I got a copy of this book from Netgalley a while back, and had been so excited about reading it, because it took place in Prague, and I was in the process of planning a trip to Prague.  But for some reason, I didn’t read it.  There may have been other books I had already committed to reviewing or maybe things got busy at work.

Anyway, the book kept getting set aside.  And the reviews I saw on Goodreads were pretty harsh, so I was hesitant to read this.  But it remained on my list.

Well, I got to Prague.  I wandered around the Old Town area my first afternoon there, and I couldn’t get a feel for the place.  I was bothered by the huge crowds of tourists, everyone gathering around watching a guy in the middle of the square cracking a whip.  I go to these cities hoping for culture and history, and in Prague especially, I was in search of something dark and mysterious.  A sweaty guy in a torn tank top cracking a whip was not producing any magic or mystery.  I got some ice cream and went back to my hotel room.

That’s when I decided to start reading City of Dark Magic, hoping it could provide some hint of what to look for in this city.  The story pulled me in immediately.  Very fast paced story.

The next morning, as the rain poured down, I spent a few extra hours in bed reading.  (I had to be somewhere that afternoon and night, and I still had a few more days to explore the city, so no worries, I did not spend my entire time in Prague in my hotel room reading.)

But I am so glad I had this book to read while I was in Prague, waiting out the rain. 

The story is about a group of students -  academics, experts in their field - who have been hired to put together the Lobkowicz Palace’s Museum.  The family’s belongings have recently been returned to them – following WWII and then communism.  It’s a very strange group of people – as should be expected from a group such as this.  (Two trips through grad school, I know a little bit about these academic types.) 

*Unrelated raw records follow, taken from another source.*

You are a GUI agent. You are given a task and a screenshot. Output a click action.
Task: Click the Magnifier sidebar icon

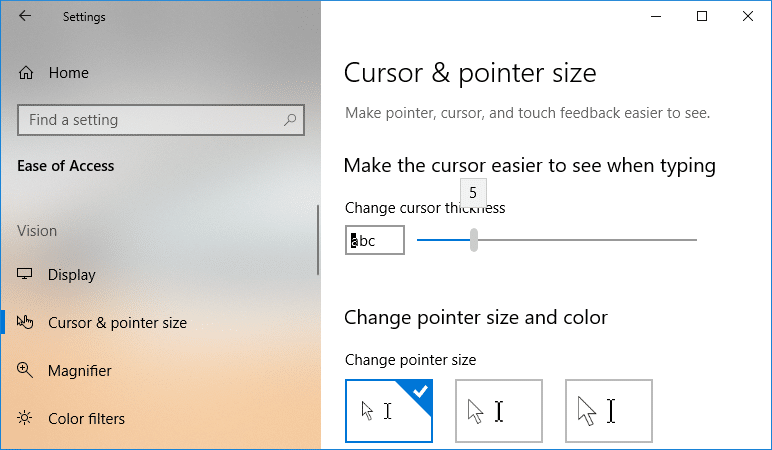coord(26,370)
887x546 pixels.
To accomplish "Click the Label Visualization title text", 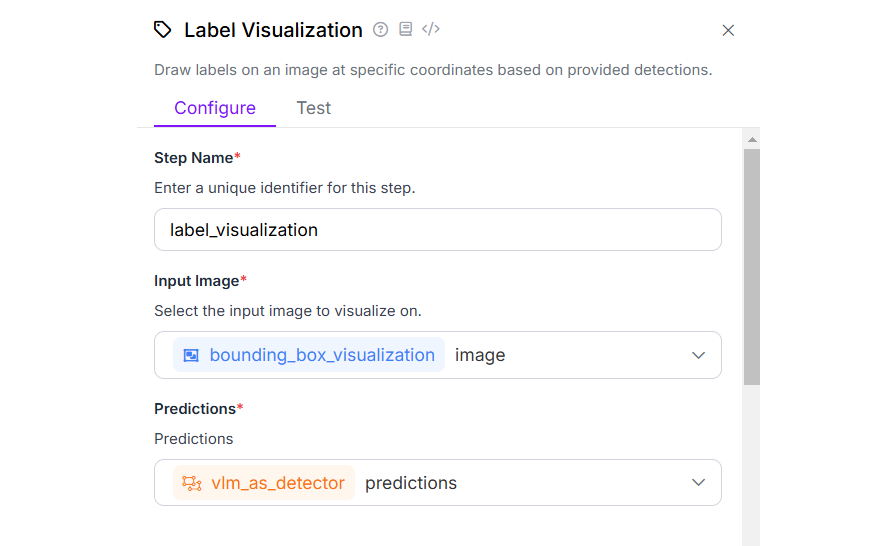I will (273, 30).
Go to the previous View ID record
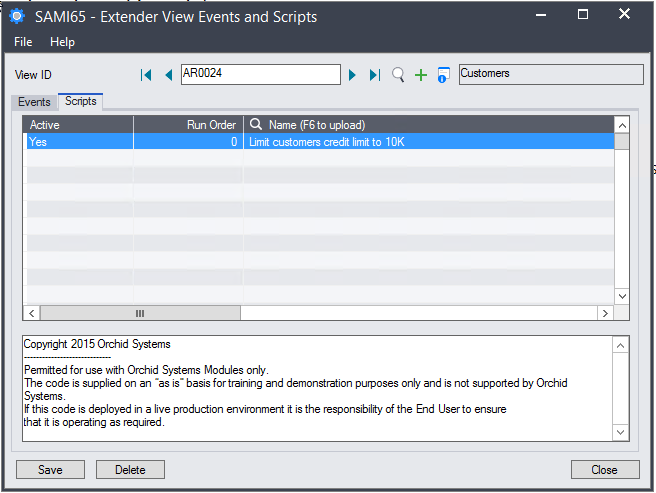Image resolution: width=656 pixels, height=493 pixels. pos(168,75)
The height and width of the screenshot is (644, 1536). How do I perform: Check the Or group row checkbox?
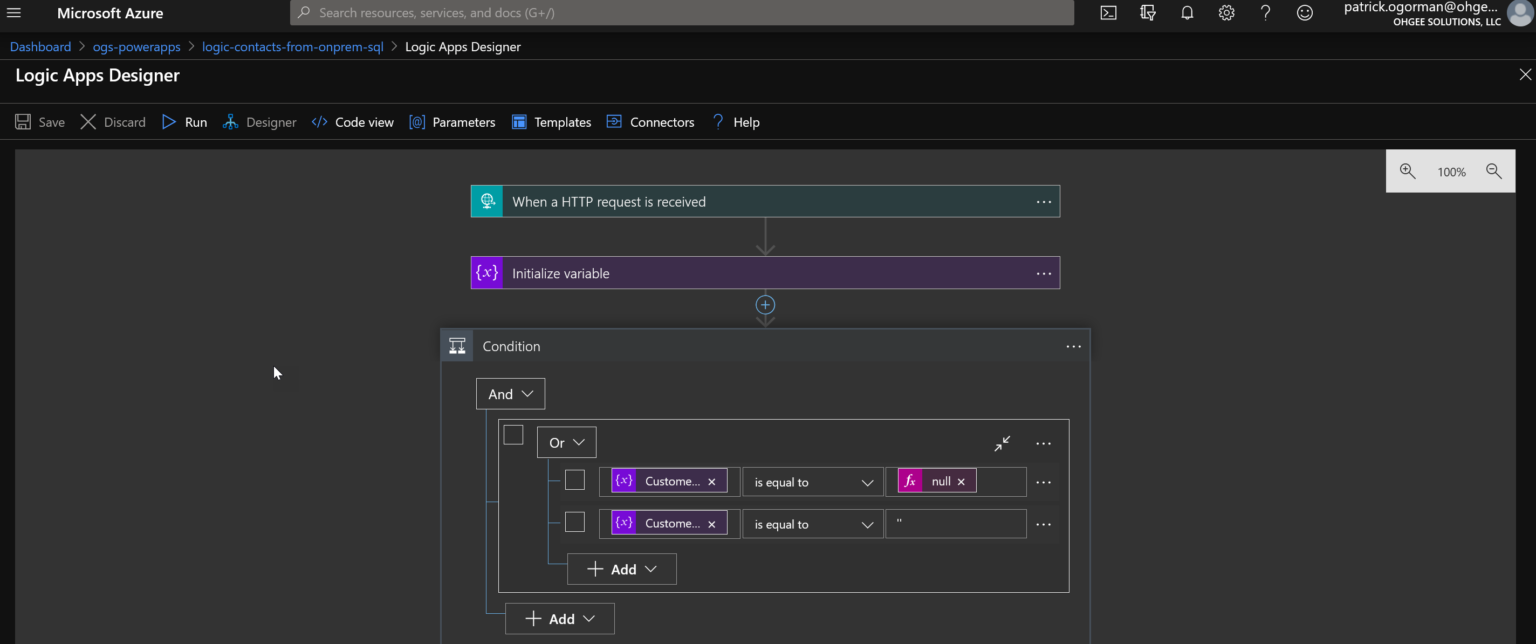pos(514,434)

I especially liked the main character, Sarah.  She’s smart and knowledgeable in her field – she’s hired to catalogue Beethoven’s manuscripts – and seems to have her act together.  Nice to read about a heroine who is comfortable in her sexuality, has no real hang-ups about enjoying herself.  (Oddly enough, a lot of the negative reviews complained about the sex in this book – so I was bracing myself for something dreadful – but didn’t see anything at all wrong with it.)  Now as far as romance, I thought more could have been done in that area.  I was surprised when all of a sudden she’s claiming she’s in love with Max, because I didn’t see much leading to love, other than them having great sex.  Maybe that’s enough, I don’t know.  I felt there was more to it, I think Max had been in love with her since fourth grade, and that’s hinted at, but not elaborated, and I felt it could have been.  But that’s a minor complaint.  I liked both of these characters and feel like they have a lot of potential.

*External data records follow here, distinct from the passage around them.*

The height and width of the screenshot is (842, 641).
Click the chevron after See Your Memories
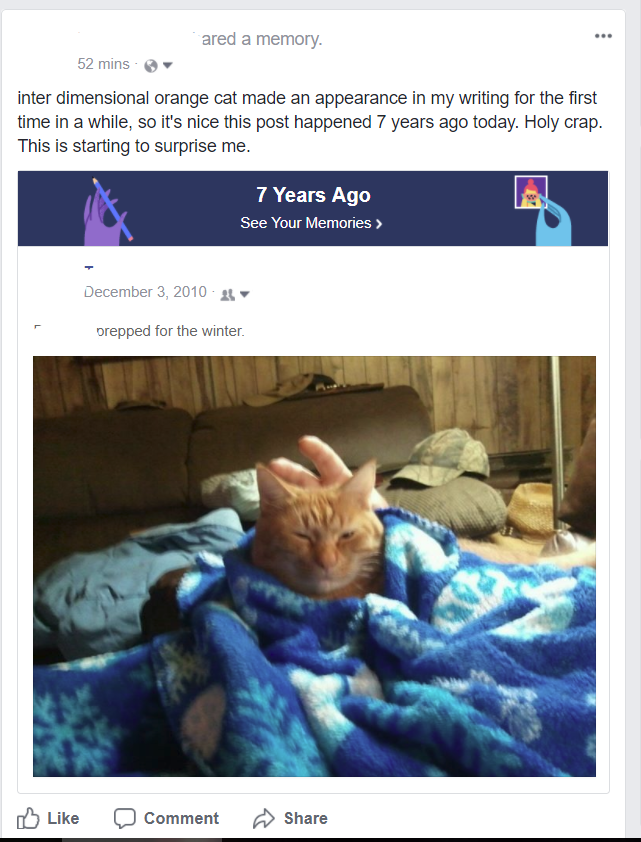(x=378, y=223)
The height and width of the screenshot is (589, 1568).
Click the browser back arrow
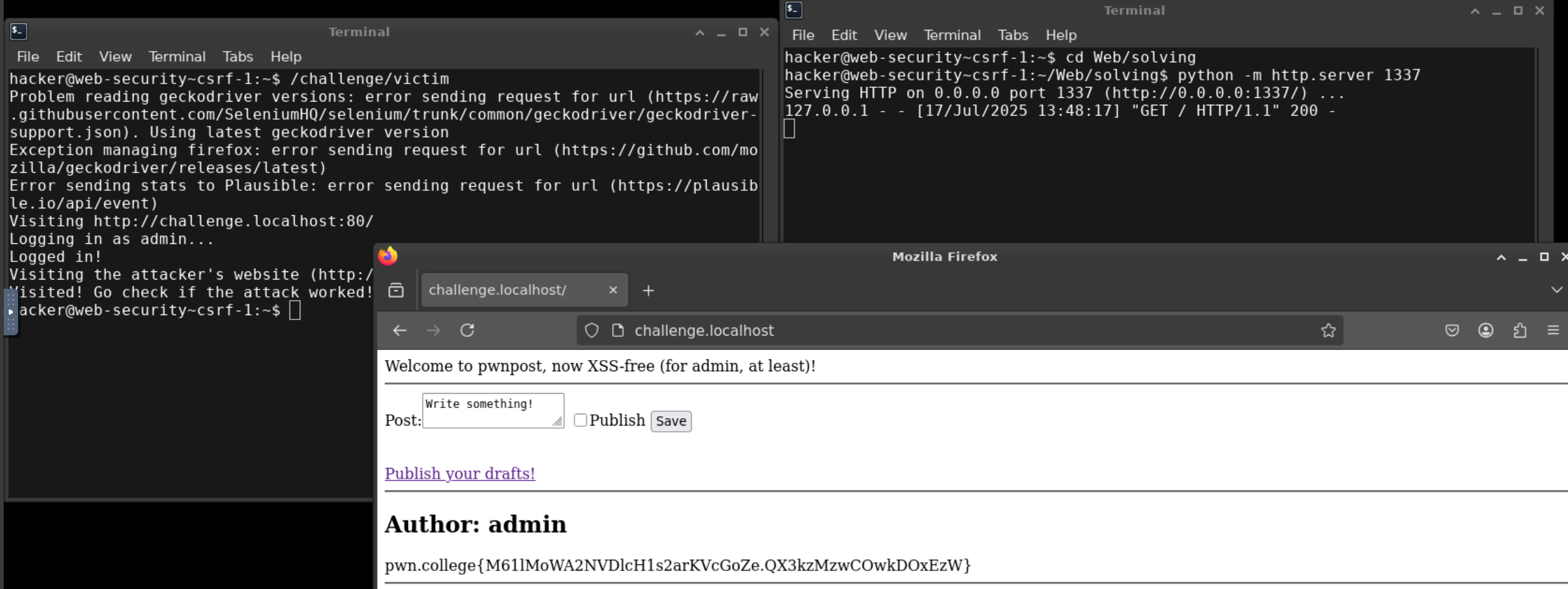click(399, 330)
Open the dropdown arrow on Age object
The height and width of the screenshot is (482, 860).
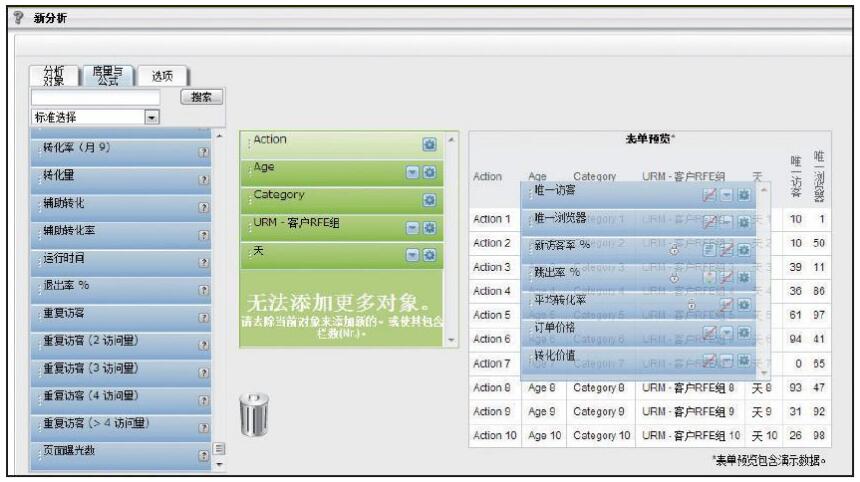point(412,172)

 I very much enjoyed the mystery and the action in the story.  I think reading this while I was in Prague enhanced my visit to the city and added the magic for which I had been searching.  When I was about 60% through the book, I visited Prague castle and the Lobkowicz Palace.  I thought it was so cool to walk through the museum, having read the book.  I know it was fiction, but the authors did an excellent job with their research.  As I walked through each room, I felt like I was looking at the work put together by the characters in the book because it matched the descriptions in the book so accurately. 

I liked this book a lot and was very happy to learn there’s a sequel that is going to take place in Vienna – a city I visited a few summers ago and liked very much.